→ EXTRACT
○ ○ ○ ○ ○

2

If I have HSTS enforced on a web server with HTTPS 443, but HTTP port 80 is still open, does this make HTTP still accessible, or only for the first time before it's added to the browser HSTS list?

I imagine best practice would be just to disable listening on HTTP completely.

schroeder
  • 123,438
  • 55
  • 284
  • 319
Sjim49
  • 23
  • 3
  • The web is slowly moving the 'HTTPS-Only' standard, which means only running HTTPS on port 443 and disabling HTTP on port 80. But, you still need HSTS, to prevent an sslstrip attack, where an attacker between the client and your web server impersonates an HTTP version of your site, and lures the client to the HTTP site. See https://https.cio.gov/guide/#if-plain-http-is-entirely-disabled-on-my-server-do-i-still-need-hsts for more info. – mti2935 Mar 14 '22 at 15:00
  • 1
    The best practice is to get your site [HSTS preloaded](https://hstspreload.org/) if you haven't already. That way, browsers will never connect to your site over HTTP, not even the first time. – nobody Mar 14 '22 at 16:08

1 Answers1

5

It doesn't much matter, actually, so long as your site immediately redirects any HTTP requests to HTTPS (by the way, the ports are completely irrelevant; you can listen for either HTTP or HTTPS on any TCP port, even swap them so that you listen for HTTP on 443 and HTTPS on 80, if you want; the default ports are just that, defaults, nothing more). If your site redirects HTTP to HTTPS, and sends the Strict-Transport-Security header with all HTTPS responses, then you should be fine in the case that there's no active attacker. The initial request won't contain any sensitive data (so a passive attacker won't get anything) and the browser would never again connect over plain HTTP.

○ ○ ○ ○ ○

→ INSTRUCTIONS FOR THE TASK
Continue the HSTS discussion from its final sentence with a few sentences in the same vein.

→ RAW DATA
○ ○ ○ ○ ○

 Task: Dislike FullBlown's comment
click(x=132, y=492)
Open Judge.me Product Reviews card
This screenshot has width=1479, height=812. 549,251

○ ○ ○ ○ ○

→ ANSWER TO THE EXERCISE
In the event of an actual attacker, it doesn't actually matter whether your server listens for plain HTTP or not. The attacker can impersonate your server (plain HTTP doesn't have server authentication, after all) and send whatever responses it likes; there's no need to actually let the victim reach your server (directly) at all. It's good that you're pre-loading HSTS, as that's the best protection against such attacks; even if they're only possible the first time a victim tries to connect to your site, better that there be no opportunity at all.

Given that, it's fine to leave the HTTP listener alive (just make sure it's auto-redirecting). You can take it down once the updated preload list has probably rolled out to everybody, but it's not important that you do so.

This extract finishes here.